In other words, raising tax rates should be a last resort. Before taking more hard-earned money from working Utah families, we have an obligation to look first toward cost-saving education innovations that create real options for students or move beyond arbitrary barriers like specific attendance hours or days for graduation. We should also consider alternate funding pathways like reducing or eliminating crony capitalist tax breaks or increasing revenues from state public lands or state trust lands, which are dedicated to funding education.

Let’s be clear: Demanding “No taxation without innovation” is not a knee-jerk reaction to a tax hike.
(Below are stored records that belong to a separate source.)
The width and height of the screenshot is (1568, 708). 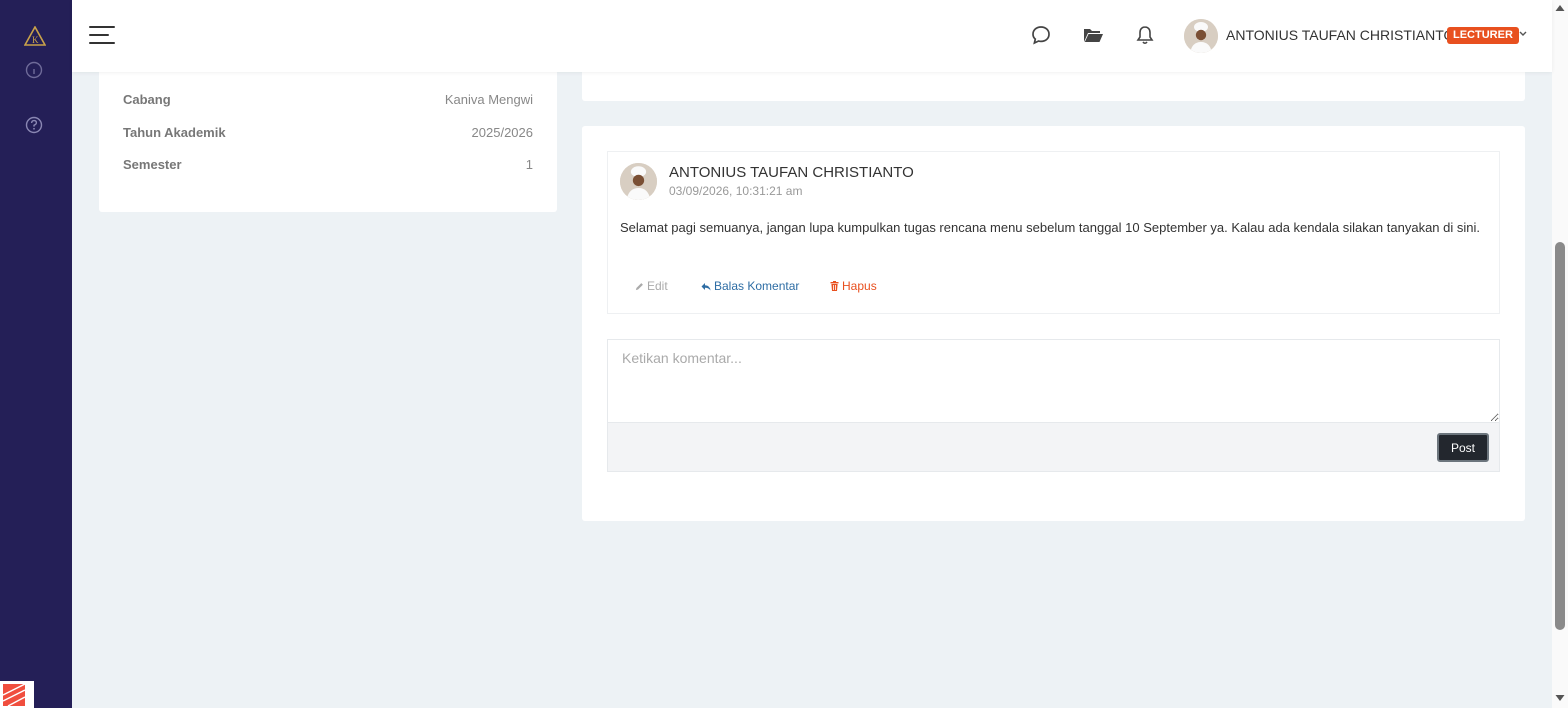 What do you see at coordinates (34, 70) in the screenshot?
I see `info-circle-icon` at bounding box center [34, 70].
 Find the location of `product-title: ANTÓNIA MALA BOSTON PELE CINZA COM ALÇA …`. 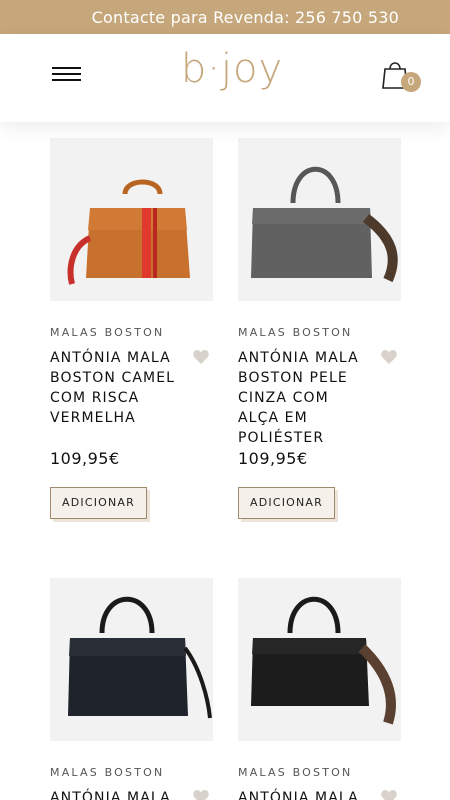

product-title: ANTÓNIA MALA BOSTON PELE CINZA COM ALÇA … is located at coordinates (304, 398).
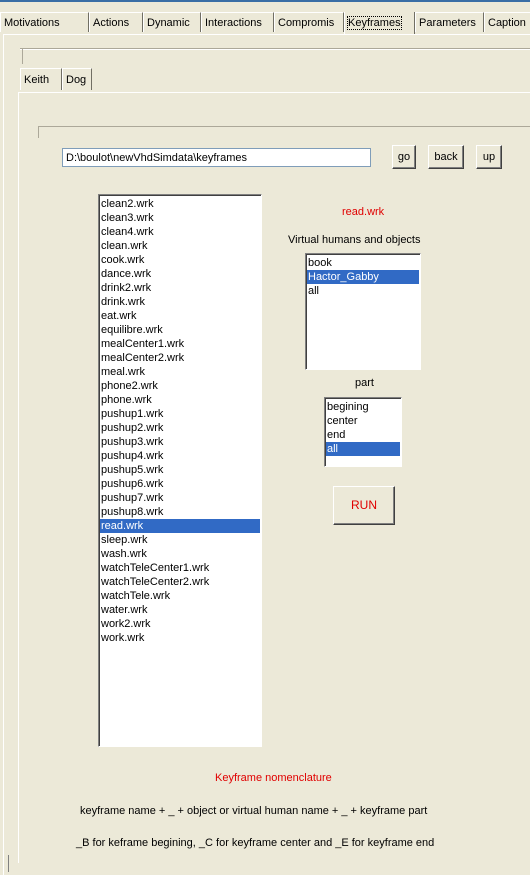 The image size is (530, 875). I want to click on part-list-item: center, so click(363, 421).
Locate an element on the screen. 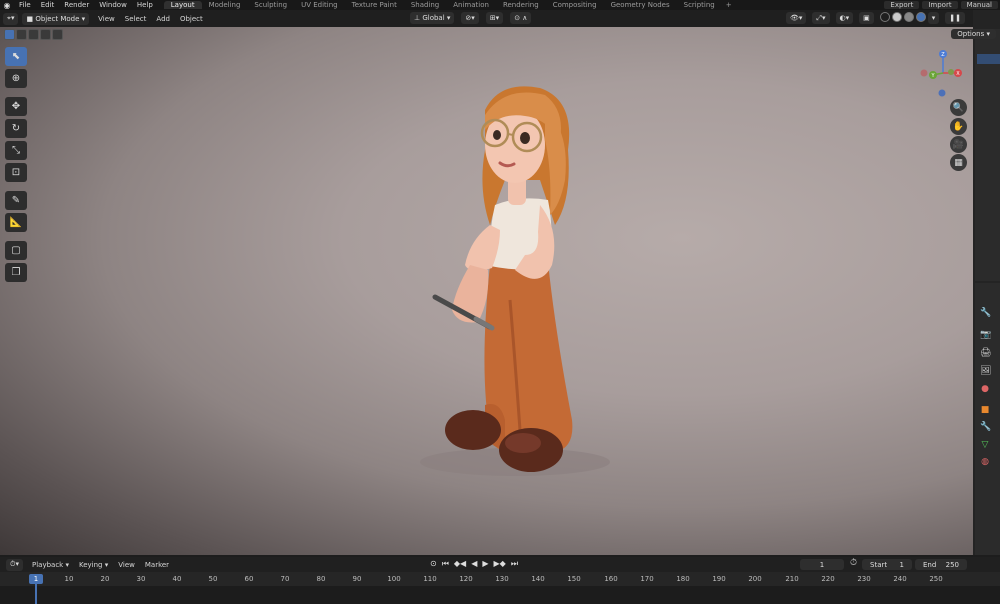 This screenshot has width=1000, height=604. properties-panel is located at coordinates (988, 419).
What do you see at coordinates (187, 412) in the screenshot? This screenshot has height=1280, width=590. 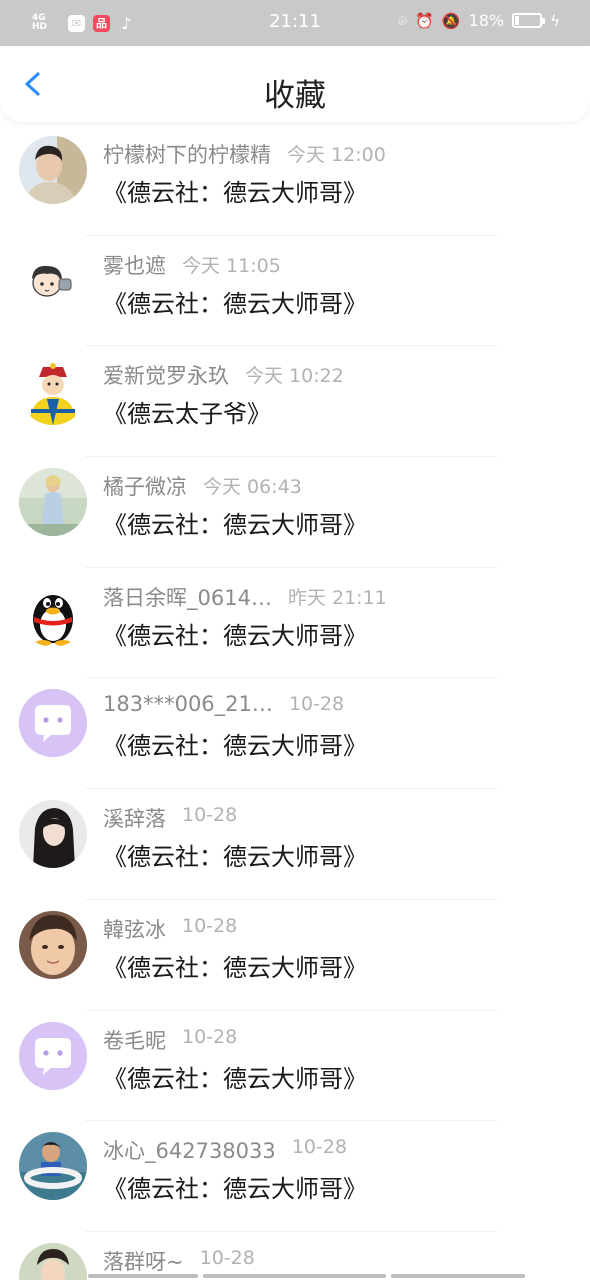 I see `favorite-title: 《德云太子爷》` at bounding box center [187, 412].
It is common sense grounded in the facts established by decades of experience and research in education. Education needs resources, but let’s first find ways to put our current resources to better use and to generate funds without tax hikes. There are certainly innovative ideas worth funding, but “schools need more money” is not one of them — especially when funding it requires a tax hike that would harm hardworking Utahns and burden the state economy.

If a tax hike seeks to fund various shades of the current education delivery method, we should oppose it. We will have no promise of a better-educated generation or improved economic outcomes.

But increased funding for public education, accompanied by genuine innovation, choices and transformation? We should all want to join that conversation.

To get there, Utahns should demand, “No taxation without innovation.”

Christine Cooke, J.D., is education policy analyst for Sutherland Institute.